La detención de Duarte, ¿saldrá igual que la de Moreira?

Ésta no es la primera vez que tenemos un político “prominente” capturado en el extranjero. Hace un año, un exgobernador que endeudó a su estado, gobernó durante un incremento exponencial de la violencia (y una ola de crímenes contra periodistas), se le acusó de nexos con el narcotráfico y tenía investigaciones pendientes en varios países, fue detenido en Europa, procesado y liberado: Humberto Moreira.

En estos momentos, las autoridades mexicanas están presumiendo por todos lados la detención (por agencias policiacas de otros países) de los exgobernadores Tomás Yarrington y Javier Duarte. Ambos están en medio del proceso de extradición, para el que es necesario que el gobierno que solicitó la detención demuestre el delito que se le imputa a los detenidos, y sólo es por ese o esos delitos por los que serían enjuiciados, si, digamos, la Procuraduría General de la República “demostrara” que no había evidencias del desfalco de millones de pesos del que se acusa a Duarte, el gobierno guatemalteco se vería obligado a liberarlo.

Justo eso fue lo que ocurrió con la detención y liberación de Humberto Moreira: a diferencia de la detención , por ejemplo, de Tomás Yarrington (que fue promovida y solicitada por EE.UU.), la de Moreira en España fue respondida por la Procuraduría General de Justicia del Estado de Coahuila (PGJE) con un “carpetazo”: según el subprocurador ministerial del estado, no se encontró evidencia suficiente para demostrar que el exgobernador tenía alguna responsabilidad penal ni del endeudamiento multimillonario ni de lavado o desvío de recursos:

“Las investigaciones únicamente acreditaron la contratación ilegal de deuda a través de decretos irregulares y reiteró, que no existen pruebas que vinculen el desvío de recursos, pues de acuerdo a los peritajes, no aparece ninguna transacción del gobierno del estado a un particular o a una tercera persona.” (Vía: El Siglo de Torreón)

Esto, a pesar de las declaraciones de, por lo menos, dos inculpados que estaban siendo procesados en Estados Unidos y uno en el mismo estado de Coahuila, imputados que siguieron su juicio por mover y colocar dinero del Estado en cuentas personales, compras bursátiles e “inversiones” de las que, hasta el día de hoy, se desconoce el paradero. (Vía: Expansión)

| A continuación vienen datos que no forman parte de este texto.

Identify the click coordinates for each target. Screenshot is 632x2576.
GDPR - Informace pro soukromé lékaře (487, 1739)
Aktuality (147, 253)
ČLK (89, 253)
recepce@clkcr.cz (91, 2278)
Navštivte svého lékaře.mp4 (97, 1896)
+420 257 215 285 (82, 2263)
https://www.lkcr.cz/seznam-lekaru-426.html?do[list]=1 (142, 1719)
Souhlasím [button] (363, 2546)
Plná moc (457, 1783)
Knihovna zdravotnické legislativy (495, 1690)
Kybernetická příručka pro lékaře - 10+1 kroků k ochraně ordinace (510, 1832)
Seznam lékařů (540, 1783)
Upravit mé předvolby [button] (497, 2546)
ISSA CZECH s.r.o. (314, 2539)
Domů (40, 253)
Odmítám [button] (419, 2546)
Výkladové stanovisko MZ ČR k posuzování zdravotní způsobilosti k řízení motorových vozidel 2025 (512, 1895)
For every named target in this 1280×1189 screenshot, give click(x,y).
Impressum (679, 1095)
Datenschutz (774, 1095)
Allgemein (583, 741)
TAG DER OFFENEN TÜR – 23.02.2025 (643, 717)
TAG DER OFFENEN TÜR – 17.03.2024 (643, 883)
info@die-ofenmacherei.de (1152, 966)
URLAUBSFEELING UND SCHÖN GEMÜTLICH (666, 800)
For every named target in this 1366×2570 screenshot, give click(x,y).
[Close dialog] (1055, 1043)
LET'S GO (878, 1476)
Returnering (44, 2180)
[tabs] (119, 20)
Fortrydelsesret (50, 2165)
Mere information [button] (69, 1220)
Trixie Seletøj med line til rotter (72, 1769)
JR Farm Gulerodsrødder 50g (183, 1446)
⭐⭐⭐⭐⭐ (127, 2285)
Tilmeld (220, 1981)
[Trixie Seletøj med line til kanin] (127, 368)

Hoy, Humberto Moreira es candidato plurinominal para el congreso de su estado por el Partido Joven, una pequeña agrupación política local, su hermano está por salir de la gubernatura y, de no haber una alternancia del partido en el poder, es difícil creer que vayan a responder por algún crimen.

¿Los exgobernadores detenidos tendrán la misma suerte?